**Task instructions:** Repeat the entries beneath in their entirety, precisely as given.

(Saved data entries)
---------------

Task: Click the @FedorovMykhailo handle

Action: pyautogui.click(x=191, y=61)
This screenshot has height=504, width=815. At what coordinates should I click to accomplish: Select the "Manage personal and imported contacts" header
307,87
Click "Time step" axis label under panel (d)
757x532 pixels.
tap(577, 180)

---------------

**Response below:**
Task: Click the @FedorovMykhailo handle

Action: pyautogui.click(x=191, y=61)
This screenshot has height=504, width=815. At what coordinates should I click to accomplish: Select the "Manage personal and imported contacts" header
307,87
Click "Time step" axis label under panel (d)
757x532 pixels.
tap(577, 180)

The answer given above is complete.